OpenMeter lets you run billing platform entirely on your own server.

Open-source metering and billing infrastructure, honestly reviewed. Focused on what you actually get when you ship your own instance.

TL;DR

  • What it is: Open-source (Apache 2.0) metering and billing platform — think Stripe Billing, but the event pipeline lives on your server and you define exactly what counts as a billable unit [3][5].
  • Who it’s for: Engineers and technical founders at AI, API, or DevTool companies who charge customers by usage (tokens, API calls, compute time) and are tired of building metering from scratch or paying Metronome/Amberflo margins [3][4].
  • Cost savings: Competitors like Metronome and Amberflo are closed-source, enterprise-priced SaaS. OpenMeter self-hosted runs on your own infrastructure under Apache 2.0 — no per-event fees, no vendor markup on your own usage data [3].
  • Key strength: End-to-end pipeline from event ingestion (CloudEvents format) through real-time aggregation (ClickHouse) to billing, entitlements, customer-facing dashboards, and Stripe integration — in one deployable stack [README][5].
  • Key weakness: 1,875 GitHub stars is modest for infrastructure this critical. The project was acquired by Kong, Inc, which introduces strategic uncertainty. Pricing documentation is thin. Not a fit for non-technical founders who don’t have engineers to wire it in.

What is OpenMeter

OpenMeter is a real-time event metering and billing engine. You send usage events — an OpenAI API call, a serverless function invocation, a minute of compute time — into it via a REST API in CloudEvents format. OpenMeter aggregates those events into meters using configurable functions (SUM, COUNT, AVG, MIN, MAX), then connects those meter values to billing plans, entitlements, invoice generation, and customer dashboards.
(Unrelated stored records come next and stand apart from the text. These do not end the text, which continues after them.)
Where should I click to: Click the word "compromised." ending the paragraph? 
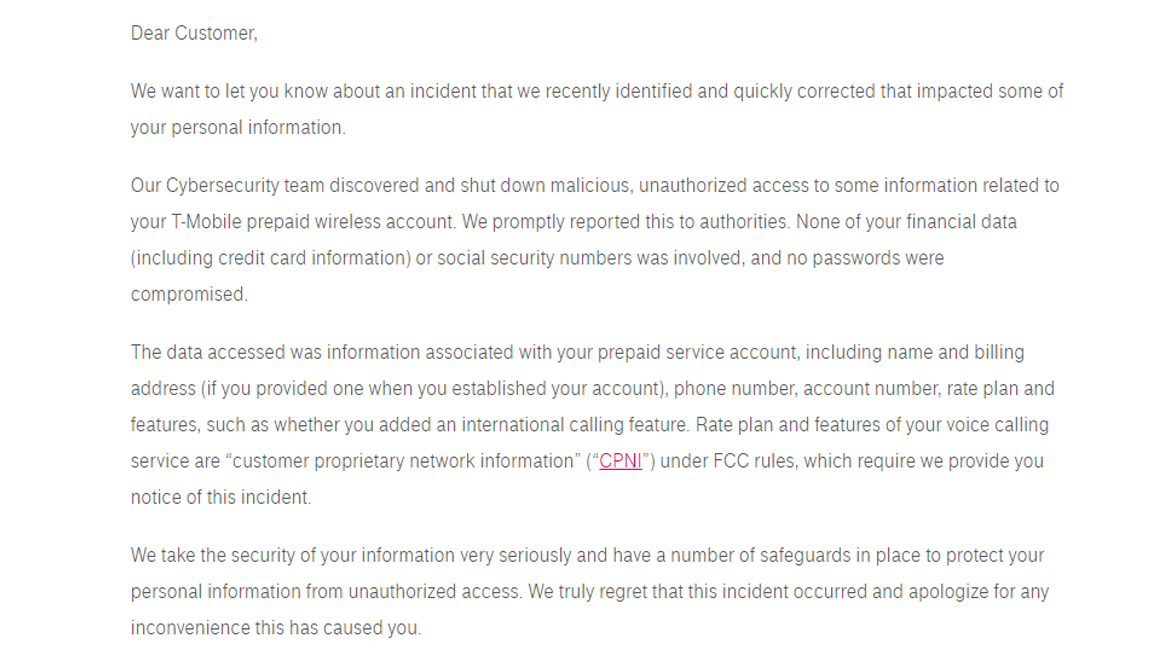(x=189, y=294)
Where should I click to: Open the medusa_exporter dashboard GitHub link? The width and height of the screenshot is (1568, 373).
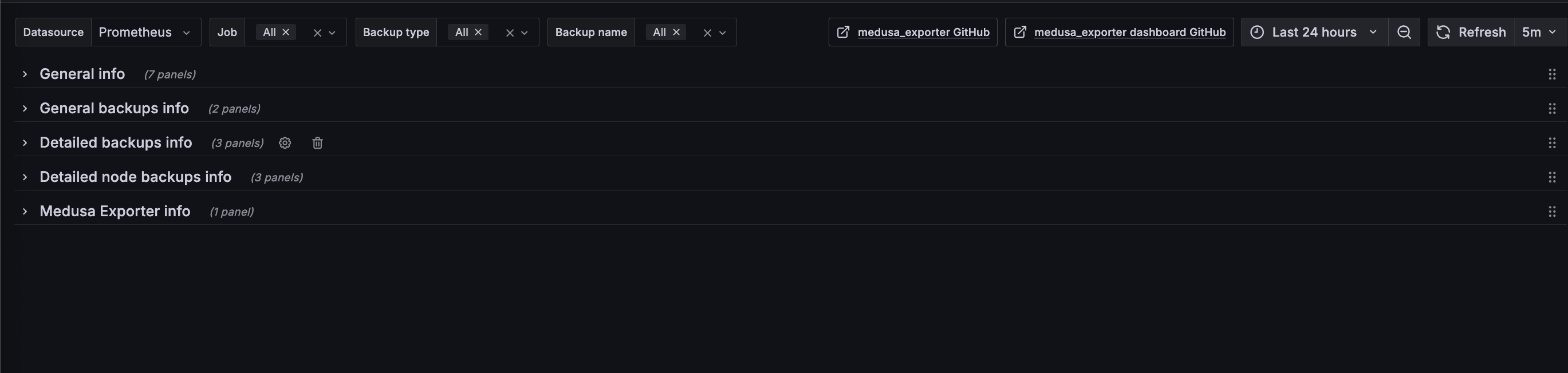pyautogui.click(x=1130, y=31)
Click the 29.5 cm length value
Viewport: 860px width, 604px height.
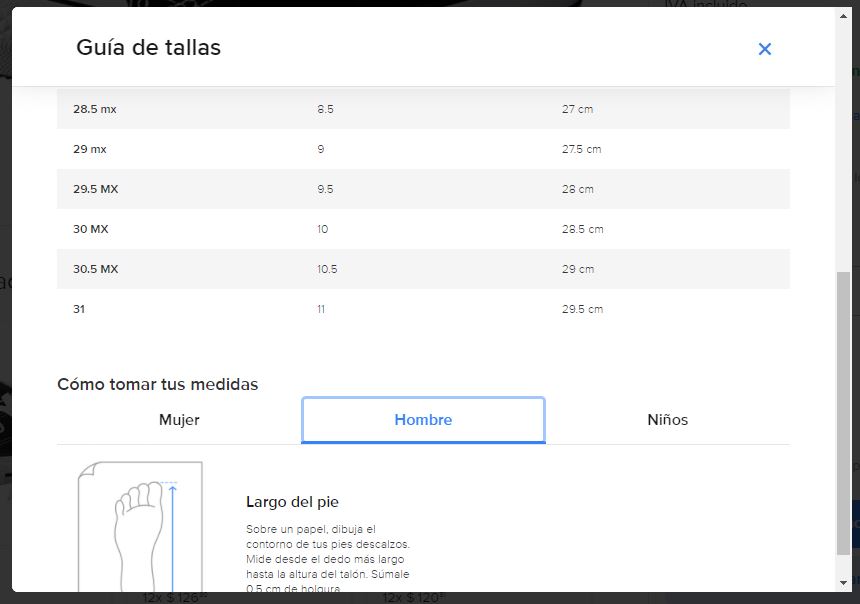coord(582,309)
The company was founded by Peter Marton, a former Stripe staff engineer who ran into the exact problem OpenMeter solves while building billing infrastructure there. His co-founder is András Tóth, ex-Cisco [3]. They went through YCombinator in 2023, raised a $3M seed round, and launched on Product Hunt in November 2023 where they hit #3 Product of the Day with 451 upvotes [3][4]. The project has since been acquired by Kong, Inc — the company behind Kong API Gateway — which positions OpenMeter as Kong’s metering layer for API monetization.

Under the hood it’s a Go codebase with a stack purpose-built for volume: PostgreSQL via the Ent ORM handles billing state, subscriptions, and entitlements; ClickHouse handles the high-throughput aggregation workload; Kafka or Redpanda handles event streaming [README][3]. The collector is built on top of Redpanda Connect (previously Benthos), which means it inherits a wide range of inputs — API gateways, Kubernetes, OpenTelemetry, Prometheus, LangChain, Postgres, S3, and more — and strong delivery guarantees [2].

The pitch in the README is direct: “Metering and Billing for AI, API and DevOps.” The homepage says “Fastest Way to Ship Usage-Based Billing.” Both are honest. This is infrastructure for companies that need to turn events into invoices and want to avoid building the pipeline themselves [README].


Why people choose it

The context for OpenMeter’s existence is that usage-based pricing (UBP) has become the dominant model for AI and API products. OpenView reported roughly 60% of SaaS businesses now offer some form of it [3]. The problem: building the metering infrastructure to support UBP correctly — real-time, accurate, at scale, feeding both billing systems and customer-facing dashboards — is a 3–6 month engineering project if you do it yourself [4].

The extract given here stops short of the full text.